(Target pointing data)
_ _ _
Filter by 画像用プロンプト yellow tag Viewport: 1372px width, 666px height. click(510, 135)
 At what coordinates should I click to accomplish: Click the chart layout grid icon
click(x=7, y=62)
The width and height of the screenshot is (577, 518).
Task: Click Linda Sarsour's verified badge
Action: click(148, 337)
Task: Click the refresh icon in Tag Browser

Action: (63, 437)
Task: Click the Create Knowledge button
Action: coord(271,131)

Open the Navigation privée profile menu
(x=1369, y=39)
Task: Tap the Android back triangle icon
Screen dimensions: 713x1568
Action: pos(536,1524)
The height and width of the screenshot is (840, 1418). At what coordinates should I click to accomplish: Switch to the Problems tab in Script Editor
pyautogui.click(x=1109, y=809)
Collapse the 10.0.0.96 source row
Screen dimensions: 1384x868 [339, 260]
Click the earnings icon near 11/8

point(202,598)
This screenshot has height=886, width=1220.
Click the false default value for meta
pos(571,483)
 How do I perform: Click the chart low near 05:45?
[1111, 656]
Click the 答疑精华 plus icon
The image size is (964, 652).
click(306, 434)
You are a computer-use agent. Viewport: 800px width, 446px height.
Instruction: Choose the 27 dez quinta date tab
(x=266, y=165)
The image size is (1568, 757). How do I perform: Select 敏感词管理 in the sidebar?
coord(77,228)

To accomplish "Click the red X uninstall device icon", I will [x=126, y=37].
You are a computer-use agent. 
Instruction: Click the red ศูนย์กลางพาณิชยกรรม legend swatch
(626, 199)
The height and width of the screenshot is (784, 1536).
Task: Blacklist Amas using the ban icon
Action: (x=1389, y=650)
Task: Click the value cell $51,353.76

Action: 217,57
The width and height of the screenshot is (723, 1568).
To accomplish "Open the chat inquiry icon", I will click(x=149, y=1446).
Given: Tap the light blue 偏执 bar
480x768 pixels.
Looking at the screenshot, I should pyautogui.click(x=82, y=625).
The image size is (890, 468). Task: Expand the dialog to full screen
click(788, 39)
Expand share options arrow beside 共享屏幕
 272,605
_ _ _
■ SET EXERCISE: Reproduce every one of the items above, line for line, without changing anything.

■ WORKED ANSWER:
Filter by 画像用プロンプト yellow tag Viewport: 1372px width, 666px height. click(510, 135)
 At what coordinates should I click to accomplish: Click the chart layout grid icon
click(x=7, y=62)
The width and height of the screenshot is (577, 518).
Task: Click Linda Sarsour's verified badge
Action: click(148, 337)
Task: Click the refresh icon in Tag Browser

Action: (63, 437)
Task: Click the Create Knowledge button
Action: coord(271,131)

Open the Navigation privée profile menu
(x=1369, y=39)
Task: Tap the Android back triangle icon
Screen dimensions: 713x1568
Action: pos(536,1524)
The height and width of the screenshot is (840, 1418). At what coordinates should I click to accomplish: Switch to the Problems tab in Script Editor
pyautogui.click(x=1109, y=809)
Collapse the 10.0.0.96 source row
Screen dimensions: 1384x868 [339, 260]
Click the earnings icon near 11/8

point(202,598)
This screenshot has height=886, width=1220.
Click the false default value for meta
pos(571,483)
 How do I perform: Click the chart low near 05:45?
[1111, 656]
Click the 答疑精华 plus icon
The image size is (964, 652).
click(306, 434)
You are a computer-use agent. Viewport: 800px width, 446px height.
Instruction: Choose the 27 dez quinta date tab
(x=266, y=165)
The image size is (1568, 757). How do I perform: Select 敏感词管理 in the sidebar?
coord(77,228)

To accomplish "Click the red X uninstall device icon", I will [x=126, y=37].
You are a computer-use agent. 
Instruction: Click the red ศูนย์กลางพาณิชยกรรม legend swatch
(626, 199)
The height and width of the screenshot is (784, 1536).
Task: Blacklist Amas using the ban icon
Action: (x=1389, y=650)
Task: Click the value cell $51,353.76

Action: 217,57
The width and height of the screenshot is (723, 1568).
To accomplish "Open the chat inquiry icon", I will click(x=149, y=1446).
Given: Tap the light blue 偏执 bar
480x768 pixels.
Looking at the screenshot, I should pyautogui.click(x=82, y=625).
The image size is (890, 468). Task: Expand the dialog to full screen
click(788, 39)
Expand share options arrow beside 共享屏幕
 272,605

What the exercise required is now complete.